The strikes by Chinese language corporations, that are anticipated to end in billions of {dollars} of funding in Malaysia within the coming years, would rival the US corporations which have dominated the nation’s market, he mentioned.
“Chinese [companies] are very keen to go outside and expand beyond their domestic market,” Rafizi instructed the Monetary Instances in an interview. “Those companies are now looking at relocating or expanding into Malaysia.”
Trump has threatened to impose 60 per cent tariffs on Chinese language imports when he re-enters the White Home on January 20, rattling traders and placing corporations on alert to restructure their provide chains.

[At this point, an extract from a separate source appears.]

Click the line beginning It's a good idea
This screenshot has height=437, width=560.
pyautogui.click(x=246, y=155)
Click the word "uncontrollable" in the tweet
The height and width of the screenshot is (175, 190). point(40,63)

Malaysia has been a large beneficiary over the previous decade of such “China-plus-one” methods, the place multinational corporations complement their Chinese language operations with investments in regional nations to diversify threat and decrease prices.

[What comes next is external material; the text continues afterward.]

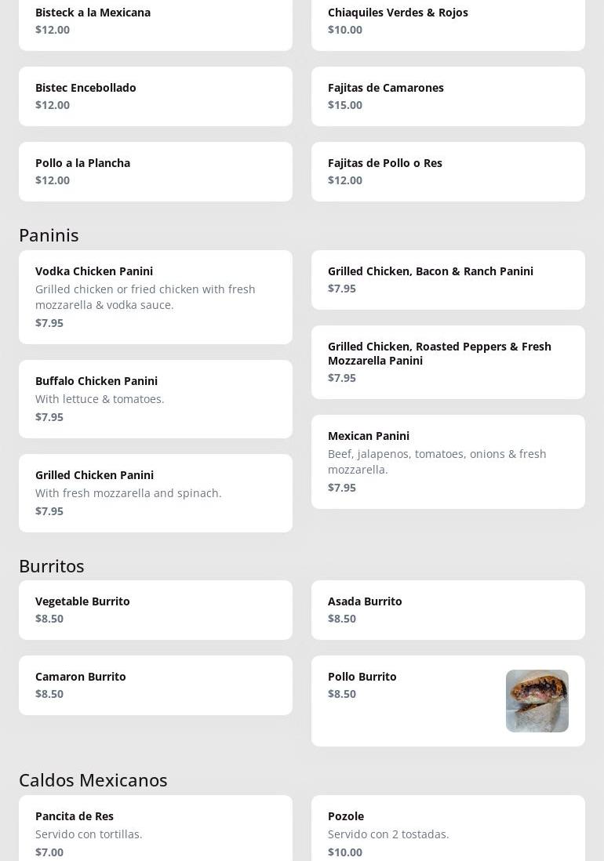
Task: Click the Pollo Burrito title
Action: pyautogui.click(x=362, y=676)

It has additionally positioned itself as an important participant in world provide chains for high-tech industries akin to synthetic intelligence, with long-standing semiconductor manufacturing operations in Penang within the north and a burgeoning hub for knowledge centres within the southern state of Johor.
US corporations have dominated these sectors in Malaysia, however Rafizi mentioned he anticipated a wave of Chinese language funding on the again of initiatives his authorities was putting in to develop the industries additional.
Joe Biden’s administration has restricted gross sales of superior chips by US corporations to China, posing a possible menace to their investments in Malaysia, the place lots of the merchandise are manufactured, and opening the door for Chinese language opponents.
Rafizi mentioned he made a 10-day journey in June to China, the place he met 100 AI, tech and biomedical corporations to evaluate their urge for food for investing in Malaysia. He added that these efforts had resulted in two funding delegations from China up to now few months.
“Chinese investments usually come with their own ecosystem,” he mentioned. “We will be seeing more and more, especially if we can secure the first two or three anchor investors from China.”
He added that many corporations had been additionally searching for to extend publicity to the fast-growing south-east Asian market as China’s financial momentum slows and commerce with the US faces further limitations.
This week, Malaysia signed an settlement with Singapore to create an unlimited particular financial zone between the 2 nations. Malaysia hopes the initiative will add $26bn a yr to its financial system by 2030, bringing in 20,000 expert jobs and 50 new tasks.
Between 2019 and 2023, Malaysia attracted $21bn of funding into its semiconductor business and $10bn into knowledge centres — the storage amenities that allow fast-growing applied sciences akin to AI, cloud computing and cryptocurrency mining. Prior to now yr alone, US tech corporations Amazon, Nvidia, Google and Microsoft dedicated almost $16bn, principally for knowledge centres in Johor.
TikTok proprietor ByteDance is the biggest Chinese language group to spend money on Johor, with a $2bn dedication final yr.
Rafizi mentioned that whereas traditionally, Malaysia had been blissful to just accept any international funding, it was turning into extra selective because it sought to contribute extra worth to the services and products it produced.
He added that whereas rising US-China tensions would hurt world commerce, it might immediate Chinese language corporations to present Malaysia a much bigger function in chip design, fairly than simply manufacturing, which might generate extra earnings because the nation climbed the worth chain.
“The unintended consequence of some tariff measures targeted at Chinese companies basically helps countries like Malaysia to weed out the more genuine and long-term investments from China compared to the ones that just look to use Malaysia as a manufacturing outpost,” he mentioned.